TASK INSTRUCTIONS =>
In the listing below, print exactly the lines between the line holding "Given: Open the Show entries dropdown" and the line holding "The height and width of the screenshot is (598, 603).", inclusive, and no more.

DATASET RECORDS =>
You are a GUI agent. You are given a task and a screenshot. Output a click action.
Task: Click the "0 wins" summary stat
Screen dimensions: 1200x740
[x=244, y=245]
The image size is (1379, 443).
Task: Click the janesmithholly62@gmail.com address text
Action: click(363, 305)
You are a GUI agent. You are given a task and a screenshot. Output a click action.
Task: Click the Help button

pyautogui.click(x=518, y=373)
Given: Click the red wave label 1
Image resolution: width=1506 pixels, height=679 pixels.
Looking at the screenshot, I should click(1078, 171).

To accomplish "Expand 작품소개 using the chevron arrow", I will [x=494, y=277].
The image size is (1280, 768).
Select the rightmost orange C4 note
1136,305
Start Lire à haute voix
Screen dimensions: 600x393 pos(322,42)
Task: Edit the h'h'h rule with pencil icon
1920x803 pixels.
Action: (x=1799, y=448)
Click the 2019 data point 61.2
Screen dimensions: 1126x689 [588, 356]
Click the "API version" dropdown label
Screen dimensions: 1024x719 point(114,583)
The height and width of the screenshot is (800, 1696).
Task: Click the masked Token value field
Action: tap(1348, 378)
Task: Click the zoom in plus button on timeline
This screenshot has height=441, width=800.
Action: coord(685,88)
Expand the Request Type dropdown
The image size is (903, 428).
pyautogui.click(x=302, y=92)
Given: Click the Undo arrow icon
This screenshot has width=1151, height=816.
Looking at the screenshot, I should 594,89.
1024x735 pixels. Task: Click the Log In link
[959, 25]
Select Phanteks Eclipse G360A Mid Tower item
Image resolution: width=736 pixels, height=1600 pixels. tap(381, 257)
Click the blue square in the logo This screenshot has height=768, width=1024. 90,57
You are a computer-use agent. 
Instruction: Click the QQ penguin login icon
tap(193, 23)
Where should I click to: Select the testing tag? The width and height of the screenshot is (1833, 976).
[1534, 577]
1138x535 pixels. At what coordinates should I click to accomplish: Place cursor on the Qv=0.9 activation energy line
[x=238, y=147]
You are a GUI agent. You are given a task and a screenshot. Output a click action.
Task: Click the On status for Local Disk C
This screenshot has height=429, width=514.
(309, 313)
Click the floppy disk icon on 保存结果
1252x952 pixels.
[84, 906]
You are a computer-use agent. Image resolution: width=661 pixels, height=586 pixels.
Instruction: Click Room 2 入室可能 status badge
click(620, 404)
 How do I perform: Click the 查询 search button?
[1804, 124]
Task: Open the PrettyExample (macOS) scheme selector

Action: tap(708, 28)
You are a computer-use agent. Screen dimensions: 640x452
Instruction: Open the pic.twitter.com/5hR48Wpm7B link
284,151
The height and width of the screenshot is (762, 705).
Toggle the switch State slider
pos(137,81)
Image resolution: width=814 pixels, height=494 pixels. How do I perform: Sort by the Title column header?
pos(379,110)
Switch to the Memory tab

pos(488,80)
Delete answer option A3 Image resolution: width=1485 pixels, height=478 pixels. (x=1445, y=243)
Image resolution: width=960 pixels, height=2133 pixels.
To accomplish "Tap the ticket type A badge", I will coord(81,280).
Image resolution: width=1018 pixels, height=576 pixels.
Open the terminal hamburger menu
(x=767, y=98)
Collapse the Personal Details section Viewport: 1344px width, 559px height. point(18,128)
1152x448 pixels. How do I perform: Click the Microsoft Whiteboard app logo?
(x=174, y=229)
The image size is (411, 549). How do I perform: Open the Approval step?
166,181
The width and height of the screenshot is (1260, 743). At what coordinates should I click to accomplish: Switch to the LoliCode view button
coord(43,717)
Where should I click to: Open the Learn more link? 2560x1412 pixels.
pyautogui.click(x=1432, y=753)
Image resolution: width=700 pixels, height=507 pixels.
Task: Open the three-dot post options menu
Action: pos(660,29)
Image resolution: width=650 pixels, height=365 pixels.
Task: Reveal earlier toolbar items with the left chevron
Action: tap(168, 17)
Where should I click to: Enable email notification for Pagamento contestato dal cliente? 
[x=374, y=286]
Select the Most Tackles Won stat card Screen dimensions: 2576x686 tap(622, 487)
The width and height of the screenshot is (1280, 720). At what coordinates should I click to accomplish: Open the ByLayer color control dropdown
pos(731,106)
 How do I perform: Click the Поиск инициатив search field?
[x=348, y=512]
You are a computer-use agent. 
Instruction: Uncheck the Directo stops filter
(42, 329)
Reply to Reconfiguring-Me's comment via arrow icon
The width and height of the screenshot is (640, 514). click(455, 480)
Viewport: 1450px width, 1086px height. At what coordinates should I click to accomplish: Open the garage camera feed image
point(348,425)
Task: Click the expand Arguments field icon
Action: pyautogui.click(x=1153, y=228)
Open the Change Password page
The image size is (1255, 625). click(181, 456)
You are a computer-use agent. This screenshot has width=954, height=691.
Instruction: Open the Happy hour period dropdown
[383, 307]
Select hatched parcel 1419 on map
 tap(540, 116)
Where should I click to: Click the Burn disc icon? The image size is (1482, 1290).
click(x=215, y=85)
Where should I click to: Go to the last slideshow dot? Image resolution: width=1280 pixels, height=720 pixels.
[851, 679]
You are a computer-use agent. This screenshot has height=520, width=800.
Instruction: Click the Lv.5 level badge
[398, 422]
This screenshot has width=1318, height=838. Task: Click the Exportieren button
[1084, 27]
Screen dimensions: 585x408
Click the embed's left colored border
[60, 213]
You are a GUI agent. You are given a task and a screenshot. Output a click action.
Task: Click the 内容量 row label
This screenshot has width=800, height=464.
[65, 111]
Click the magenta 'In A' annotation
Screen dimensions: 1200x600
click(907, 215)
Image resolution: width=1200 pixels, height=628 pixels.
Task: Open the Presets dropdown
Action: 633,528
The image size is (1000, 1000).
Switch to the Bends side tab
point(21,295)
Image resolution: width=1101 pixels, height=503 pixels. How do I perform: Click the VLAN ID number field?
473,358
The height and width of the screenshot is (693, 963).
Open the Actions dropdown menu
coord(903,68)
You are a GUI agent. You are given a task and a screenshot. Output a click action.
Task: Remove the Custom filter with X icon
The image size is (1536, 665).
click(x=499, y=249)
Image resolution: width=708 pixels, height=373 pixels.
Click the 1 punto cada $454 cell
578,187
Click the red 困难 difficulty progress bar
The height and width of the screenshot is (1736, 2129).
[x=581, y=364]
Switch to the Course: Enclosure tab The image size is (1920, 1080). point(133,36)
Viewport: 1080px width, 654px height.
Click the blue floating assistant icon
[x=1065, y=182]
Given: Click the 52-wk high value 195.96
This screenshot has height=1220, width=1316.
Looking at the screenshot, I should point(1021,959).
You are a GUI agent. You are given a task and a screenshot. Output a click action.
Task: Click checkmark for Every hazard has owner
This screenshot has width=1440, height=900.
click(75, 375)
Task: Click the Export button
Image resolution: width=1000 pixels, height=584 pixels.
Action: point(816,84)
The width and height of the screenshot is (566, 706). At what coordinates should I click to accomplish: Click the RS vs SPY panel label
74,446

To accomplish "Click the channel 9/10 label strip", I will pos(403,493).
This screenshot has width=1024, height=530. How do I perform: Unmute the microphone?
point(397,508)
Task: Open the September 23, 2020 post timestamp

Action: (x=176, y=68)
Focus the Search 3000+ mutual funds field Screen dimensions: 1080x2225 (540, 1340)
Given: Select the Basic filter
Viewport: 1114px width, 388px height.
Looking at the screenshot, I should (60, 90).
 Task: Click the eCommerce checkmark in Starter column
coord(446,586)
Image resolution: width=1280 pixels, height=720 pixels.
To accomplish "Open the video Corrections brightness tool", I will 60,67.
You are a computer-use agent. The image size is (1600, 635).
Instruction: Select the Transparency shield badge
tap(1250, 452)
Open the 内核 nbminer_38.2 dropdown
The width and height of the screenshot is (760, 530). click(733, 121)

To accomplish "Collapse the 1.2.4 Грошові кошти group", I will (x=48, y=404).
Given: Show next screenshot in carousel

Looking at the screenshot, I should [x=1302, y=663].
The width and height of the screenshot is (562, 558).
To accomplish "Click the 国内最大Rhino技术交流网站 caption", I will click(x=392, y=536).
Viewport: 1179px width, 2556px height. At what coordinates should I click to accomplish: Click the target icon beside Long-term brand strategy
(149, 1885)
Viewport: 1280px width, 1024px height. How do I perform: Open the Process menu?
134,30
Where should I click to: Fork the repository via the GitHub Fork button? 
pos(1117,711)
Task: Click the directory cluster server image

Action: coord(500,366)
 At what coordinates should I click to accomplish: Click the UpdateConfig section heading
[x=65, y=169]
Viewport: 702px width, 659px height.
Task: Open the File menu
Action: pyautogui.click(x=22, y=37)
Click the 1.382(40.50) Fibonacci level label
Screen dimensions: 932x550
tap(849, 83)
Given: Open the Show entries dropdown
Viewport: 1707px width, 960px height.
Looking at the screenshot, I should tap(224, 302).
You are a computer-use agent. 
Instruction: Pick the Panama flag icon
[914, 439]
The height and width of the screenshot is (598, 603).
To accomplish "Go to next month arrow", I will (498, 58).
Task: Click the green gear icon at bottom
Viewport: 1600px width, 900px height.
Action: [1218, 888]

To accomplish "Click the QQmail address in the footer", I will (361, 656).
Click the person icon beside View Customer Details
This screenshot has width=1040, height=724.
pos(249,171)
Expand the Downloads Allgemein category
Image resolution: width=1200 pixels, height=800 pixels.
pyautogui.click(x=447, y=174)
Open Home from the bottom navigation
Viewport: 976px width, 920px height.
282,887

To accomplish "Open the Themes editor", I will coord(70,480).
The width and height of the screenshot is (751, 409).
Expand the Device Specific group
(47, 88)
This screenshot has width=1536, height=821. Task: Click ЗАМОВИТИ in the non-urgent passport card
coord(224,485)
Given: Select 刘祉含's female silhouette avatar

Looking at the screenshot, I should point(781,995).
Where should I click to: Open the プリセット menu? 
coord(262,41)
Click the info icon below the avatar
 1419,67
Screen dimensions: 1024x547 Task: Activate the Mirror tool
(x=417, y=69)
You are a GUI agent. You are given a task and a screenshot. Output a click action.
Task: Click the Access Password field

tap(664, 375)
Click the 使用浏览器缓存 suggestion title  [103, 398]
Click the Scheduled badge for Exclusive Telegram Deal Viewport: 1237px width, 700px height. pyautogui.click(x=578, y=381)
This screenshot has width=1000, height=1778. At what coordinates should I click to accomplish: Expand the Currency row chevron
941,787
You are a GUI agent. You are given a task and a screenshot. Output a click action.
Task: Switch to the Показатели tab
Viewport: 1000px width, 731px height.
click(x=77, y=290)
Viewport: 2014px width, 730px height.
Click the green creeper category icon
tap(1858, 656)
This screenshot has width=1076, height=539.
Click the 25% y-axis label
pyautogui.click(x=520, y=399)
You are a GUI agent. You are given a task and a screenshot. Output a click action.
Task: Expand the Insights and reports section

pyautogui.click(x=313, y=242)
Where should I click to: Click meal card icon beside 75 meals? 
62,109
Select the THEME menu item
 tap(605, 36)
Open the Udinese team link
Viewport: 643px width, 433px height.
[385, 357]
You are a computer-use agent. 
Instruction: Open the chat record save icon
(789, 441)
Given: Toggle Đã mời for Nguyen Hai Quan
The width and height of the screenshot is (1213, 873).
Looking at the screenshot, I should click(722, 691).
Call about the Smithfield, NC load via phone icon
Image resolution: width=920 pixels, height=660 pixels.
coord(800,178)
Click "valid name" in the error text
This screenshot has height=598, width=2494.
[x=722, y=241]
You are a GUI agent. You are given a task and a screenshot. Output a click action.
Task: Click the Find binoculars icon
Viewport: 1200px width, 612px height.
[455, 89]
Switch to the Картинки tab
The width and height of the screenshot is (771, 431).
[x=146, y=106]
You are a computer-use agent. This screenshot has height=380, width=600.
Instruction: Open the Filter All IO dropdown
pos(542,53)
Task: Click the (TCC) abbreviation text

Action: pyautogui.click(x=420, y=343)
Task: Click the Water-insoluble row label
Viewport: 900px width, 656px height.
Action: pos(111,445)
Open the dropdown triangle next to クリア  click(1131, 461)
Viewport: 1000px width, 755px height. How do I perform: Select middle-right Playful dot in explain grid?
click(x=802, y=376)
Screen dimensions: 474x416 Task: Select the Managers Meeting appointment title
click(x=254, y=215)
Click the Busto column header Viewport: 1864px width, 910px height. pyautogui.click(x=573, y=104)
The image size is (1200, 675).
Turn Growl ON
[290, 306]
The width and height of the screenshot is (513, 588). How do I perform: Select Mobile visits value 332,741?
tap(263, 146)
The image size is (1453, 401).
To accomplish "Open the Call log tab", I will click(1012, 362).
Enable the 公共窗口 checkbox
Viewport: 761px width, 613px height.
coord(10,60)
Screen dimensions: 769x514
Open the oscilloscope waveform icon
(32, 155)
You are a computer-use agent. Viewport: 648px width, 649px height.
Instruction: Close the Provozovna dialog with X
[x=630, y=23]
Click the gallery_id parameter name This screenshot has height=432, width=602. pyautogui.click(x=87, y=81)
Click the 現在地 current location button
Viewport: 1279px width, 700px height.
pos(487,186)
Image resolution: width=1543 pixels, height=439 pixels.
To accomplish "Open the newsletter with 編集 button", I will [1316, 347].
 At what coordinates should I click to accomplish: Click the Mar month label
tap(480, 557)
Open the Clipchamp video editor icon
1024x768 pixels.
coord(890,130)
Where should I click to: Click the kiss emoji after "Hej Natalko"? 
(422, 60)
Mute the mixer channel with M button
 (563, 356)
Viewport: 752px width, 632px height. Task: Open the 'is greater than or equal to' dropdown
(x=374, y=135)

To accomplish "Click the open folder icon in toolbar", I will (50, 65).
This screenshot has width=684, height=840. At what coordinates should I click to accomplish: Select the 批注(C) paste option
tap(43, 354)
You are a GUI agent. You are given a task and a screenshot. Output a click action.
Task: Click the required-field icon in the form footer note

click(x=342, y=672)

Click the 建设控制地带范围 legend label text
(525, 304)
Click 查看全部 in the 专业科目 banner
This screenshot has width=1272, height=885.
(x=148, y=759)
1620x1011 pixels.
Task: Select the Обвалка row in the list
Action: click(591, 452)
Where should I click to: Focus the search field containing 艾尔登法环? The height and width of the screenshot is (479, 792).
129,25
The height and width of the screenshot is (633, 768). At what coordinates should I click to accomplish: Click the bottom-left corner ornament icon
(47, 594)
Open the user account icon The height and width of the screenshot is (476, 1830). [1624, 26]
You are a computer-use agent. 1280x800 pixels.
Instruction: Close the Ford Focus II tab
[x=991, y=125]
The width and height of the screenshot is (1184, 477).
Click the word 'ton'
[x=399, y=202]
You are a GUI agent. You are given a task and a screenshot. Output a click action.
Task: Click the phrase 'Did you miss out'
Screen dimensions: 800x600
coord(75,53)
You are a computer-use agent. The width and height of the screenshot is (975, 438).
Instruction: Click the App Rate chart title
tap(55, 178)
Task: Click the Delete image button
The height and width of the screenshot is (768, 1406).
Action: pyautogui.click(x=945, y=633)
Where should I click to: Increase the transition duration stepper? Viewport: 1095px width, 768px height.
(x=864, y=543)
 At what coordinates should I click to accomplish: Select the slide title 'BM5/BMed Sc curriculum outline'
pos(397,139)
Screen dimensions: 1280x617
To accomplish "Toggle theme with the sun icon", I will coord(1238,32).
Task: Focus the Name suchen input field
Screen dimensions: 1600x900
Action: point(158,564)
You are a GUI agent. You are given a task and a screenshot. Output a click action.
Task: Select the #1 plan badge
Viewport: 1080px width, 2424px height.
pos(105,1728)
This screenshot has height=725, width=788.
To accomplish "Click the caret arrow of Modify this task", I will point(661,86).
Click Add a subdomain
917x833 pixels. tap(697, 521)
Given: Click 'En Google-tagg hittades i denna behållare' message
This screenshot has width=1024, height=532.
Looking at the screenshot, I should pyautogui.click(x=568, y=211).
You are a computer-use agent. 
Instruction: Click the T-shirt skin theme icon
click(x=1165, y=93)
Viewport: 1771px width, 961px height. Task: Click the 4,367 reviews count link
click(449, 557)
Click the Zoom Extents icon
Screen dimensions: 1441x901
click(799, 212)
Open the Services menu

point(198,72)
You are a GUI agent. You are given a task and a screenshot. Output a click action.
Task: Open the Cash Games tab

SOLUTION FOR THIS TASK =>
Given: Open the Show entries dropdown
Viewport: 1707px width, 960px height.
Looking at the screenshot, I should tap(224, 302).
You are a computer-use agent. 
Instruction: Pick the Panama flag icon
[914, 439]
The height and width of the screenshot is (598, 603).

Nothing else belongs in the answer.